May 20, 2013 | 09:52 AM (BD Time)
20 May, 2013 Monday
Julian Barnes : Biography and literature
(From previous issue)
In 1982 this work was followed by After She Met Me, a novel chronicling love, obsession, and jealousy. Two years later, in 1984 Flaubert's Parrot was met with much critical acclaim, including nomination to the short list for the Man Booker Prize for Fiction. Flaubert's Parrot details the travels of a retired British doctor in France against the backdrop of his fascination with Gustav Flaubert. As is emblematic of Barnes' work, Flaubert's Parrot transcends the boundaries of traditional literary conventions and genres, combining fiction, literary criticism, and biography.

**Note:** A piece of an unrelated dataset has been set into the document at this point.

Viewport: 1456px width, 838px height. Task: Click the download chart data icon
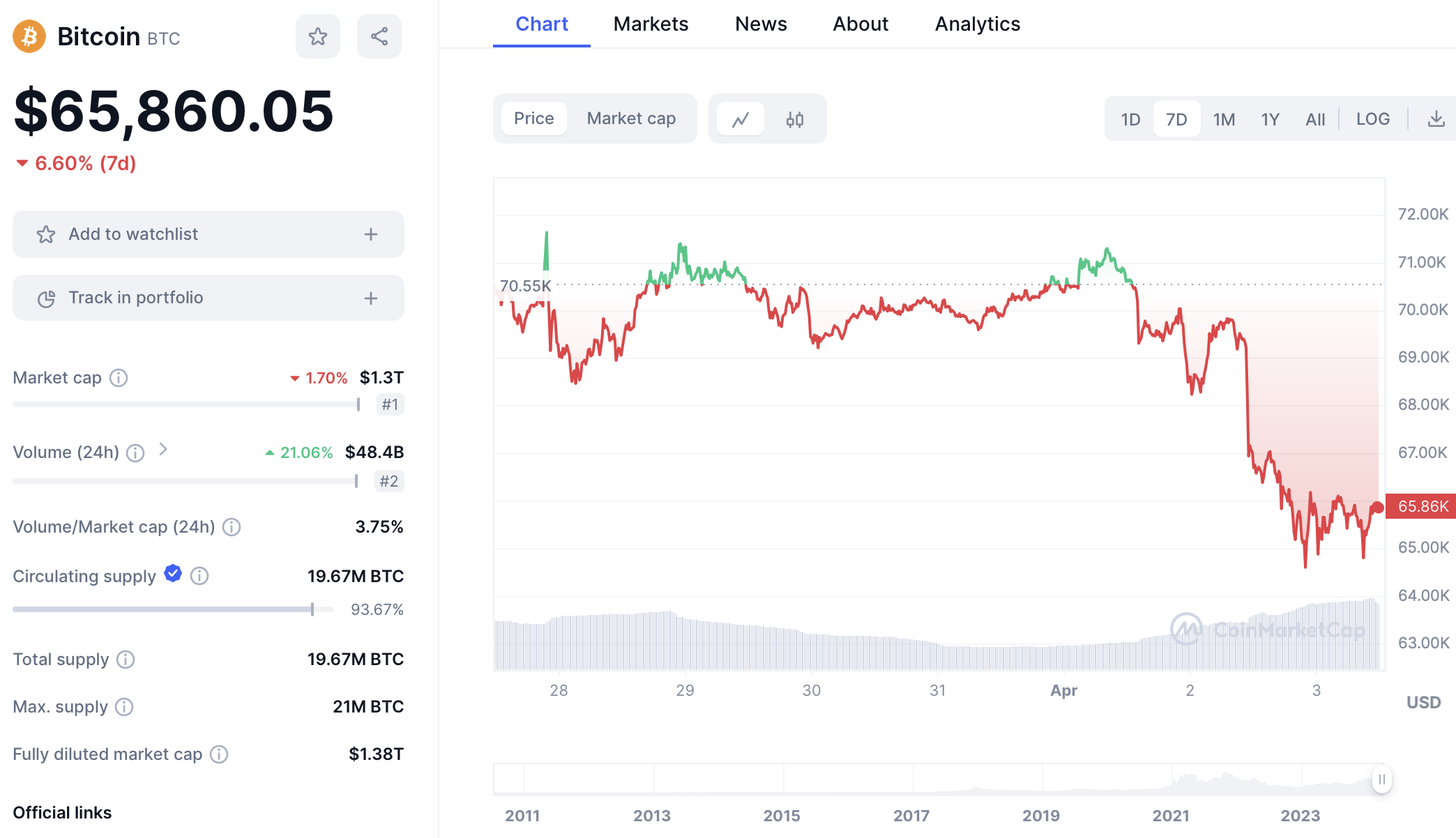pyautogui.click(x=1436, y=119)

Two years later, Barnes published Staring at the Sun, (1986) investigating the 'ordinary' life of a woman over the course of 100 years, beginning in the 1920's. Throughout his early career Julian Barnes led a literary double life publishing four crime novels under the alias Dan Kavanagh. Titles include: Duffy (1980); Fiddle City (1981); Putting the Boot In (1985); Going to the Dogs (1987). The tetralogy features Duffy, a bisexual ex-detective crime sleuthing through the dark side of Soho, London's Heathrow Airport, the English countryside, and minor league soccer.
A History of the World in 10 ½ Chapters was published amidst the historical and momentous turmoil of 1989, to much critical acclaim again. Described by Salman Rushdie as "Frequently brilliant, funny, thoughtful, iconoclastic and a delight to read," the work once again transcends genres of history, literary theory, and fiction thus establishing Barnes as an interdisciplinary intellectual, postmodern in his questioning of the grand narratives of modernism, and his transgression and admixture of theoretical boundaries, literary conventions, and narrative structures. As appropriate to the explosive historical moment, the collapse of the Berlin wall and the restructuring of European political and conceptual life, Julian Barnes' methodology in A History of the World in 10 ½ Chapters has been described as 'pyrotechnical', combining the intensity and fire of passion as art.

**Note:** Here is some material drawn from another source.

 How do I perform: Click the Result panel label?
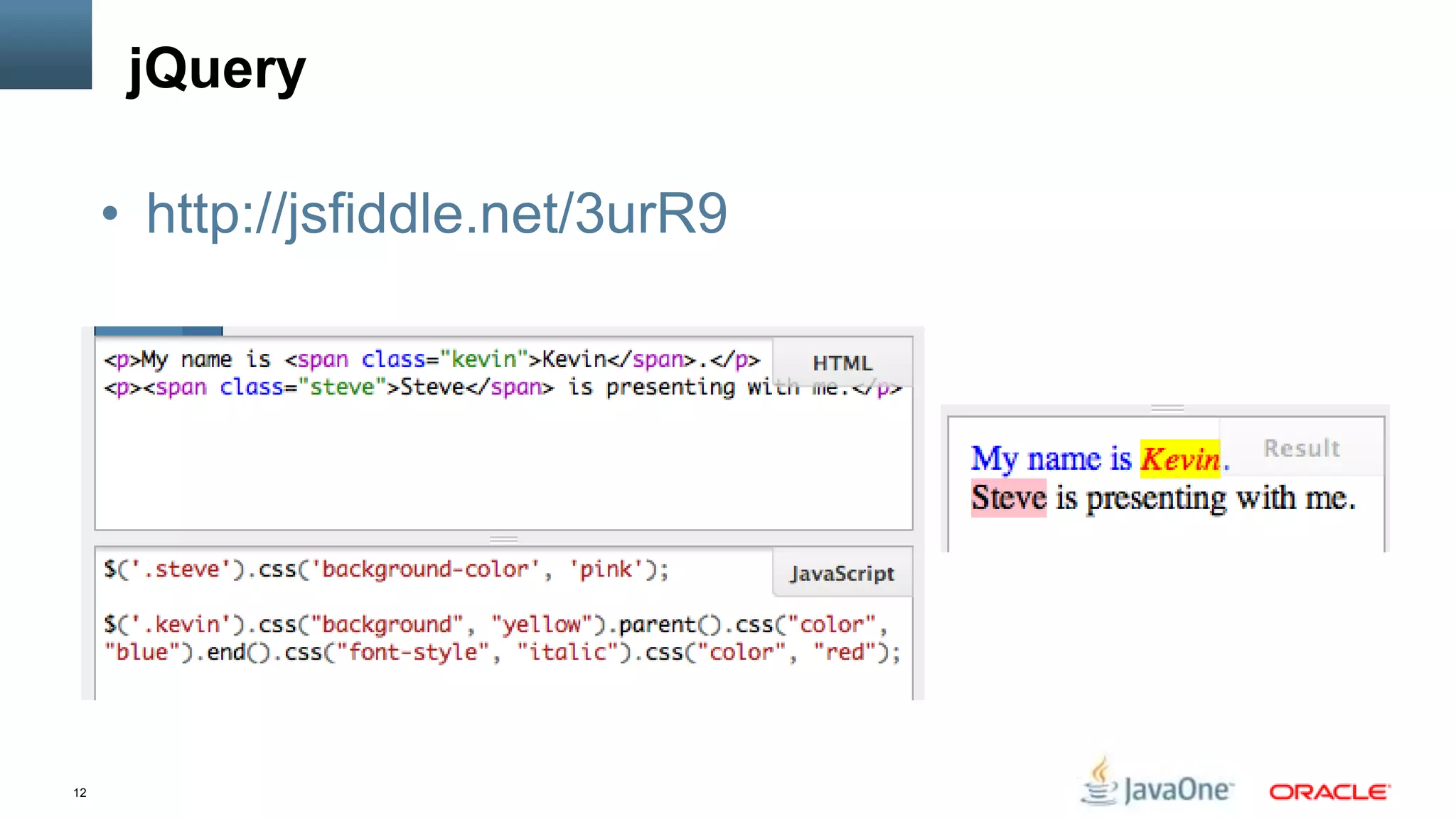click(1302, 449)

Indicative of Julian Barnes' mining of subject matter across a vast and varied terrain, his next novel, Talking it Over (1991), focuses on the lives of three people involved in a love triangle, exploring and challenging literary conventions through writing only in the first person. This work was awarded the Prix Feminina Étranger in France.
Leaping across borders and boundaries once again, Julian Barnes published The Porcupine (1992), a novel set amidst the collapse of Communism in Eastern Europe. The novel explores and questions themes of nationalism and history. Barnes then released his first work of non-fiction, Letters from London (1995), a compilation of essays written during his tenure as literary correspondent to The New Yorker (1990-1995). Next, Barnes released Cross Channel (1996), a collection of short stories exploring the confluences and divergences between England and France.

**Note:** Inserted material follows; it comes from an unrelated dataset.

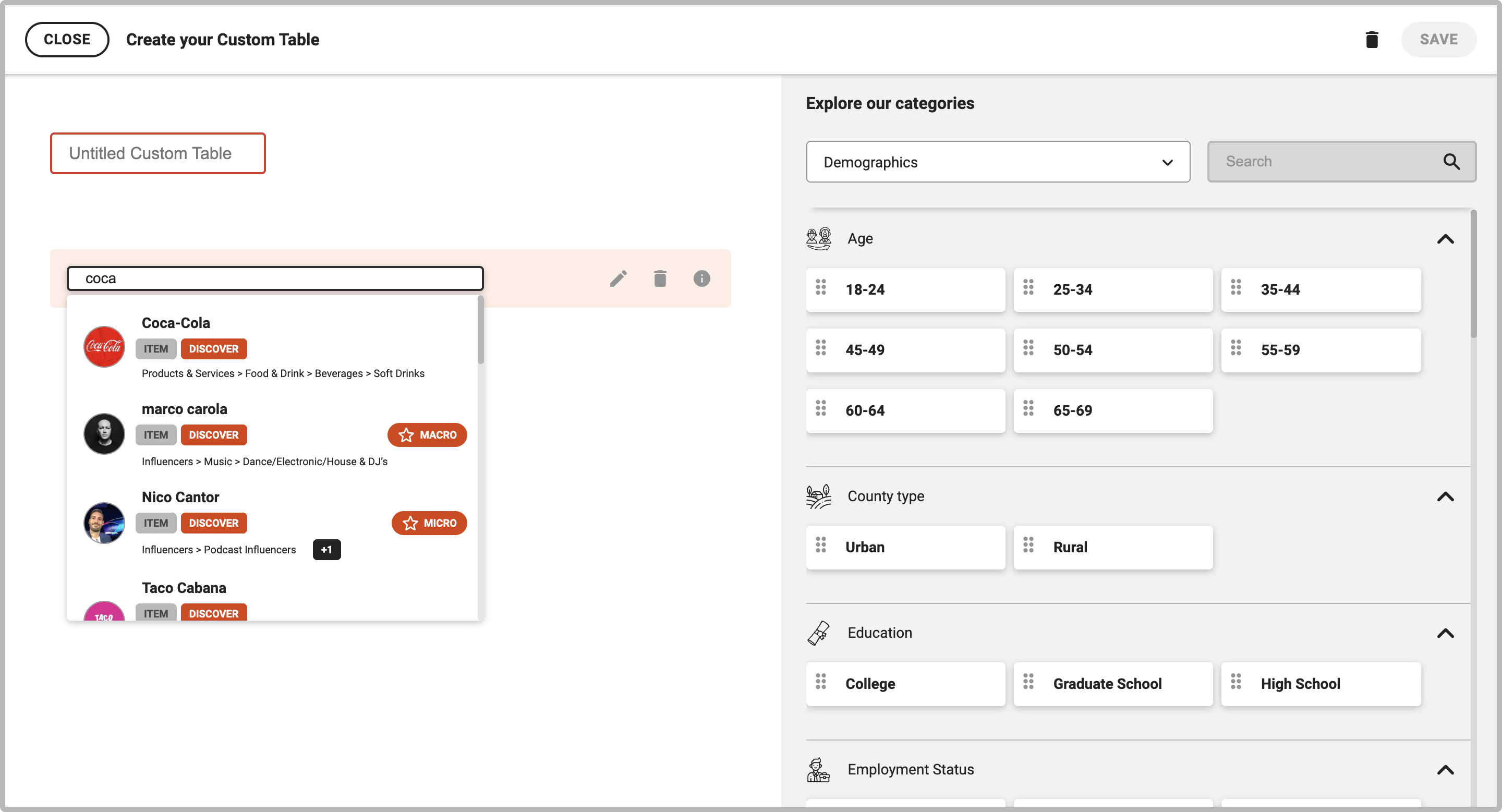Select the Taco Cabana search result
Image resolution: width=1502 pixels, height=812 pixels.
click(184, 588)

In England, England (1998), Julian Barnes focuses his dark and satirical lens on what he critiques as 'theme park culture', exploring topics such as simulacra, reality, culture, art, myth, and national identity all with his typically wry sense of humour. With this volume, once again Barnes found himself on the short list for the Man Booker Prize for Fiction.
The year 2000 saw the publication of Love, etc., a sequel to Talking it Over, (1991). In 2002 Julian Barnes translated the largely forgotten Alphonse Daudet's In the Land of Pain, introducing this important work to an English readership for the first time. That same year, Barnes, a confirmed Francophile, released another collection of essays on French culture entitled Something to Declare: French Essays, focusing on such diverse topics as the Tour de France, French gastronomy, and Gustav Flaubert. The Pendant in the Kitchen is a compendium of articles previously published in The Guardian in 2003. This was followed in 2004 with the publication of The Lemon Table, a collection of stories relating to the themes of death and old age. In 2005, Julian Barnes was for the third time short-listed for the Man Booker Prize for Fiction, this time for Arthur & George, a fictionalised account of the true story of a solicitor accused of brutally slaughtering cattle in the English countryside, saved from false accusations by the intervention of Sir Arthur Conan Doyle. In 2008 Julian Barnes published a memoir meditating on life and its unavoidable end, titled Nothing to be Frightened Of. This book would make it to the New York Times Book Review list as one of the 10 Best Books of 2008. In 2011, Pusle, a collection of short stories in which Barnes explores themes of the body, of love and sex, of illness and death, as well as of connections and conversations came out with great anticipation.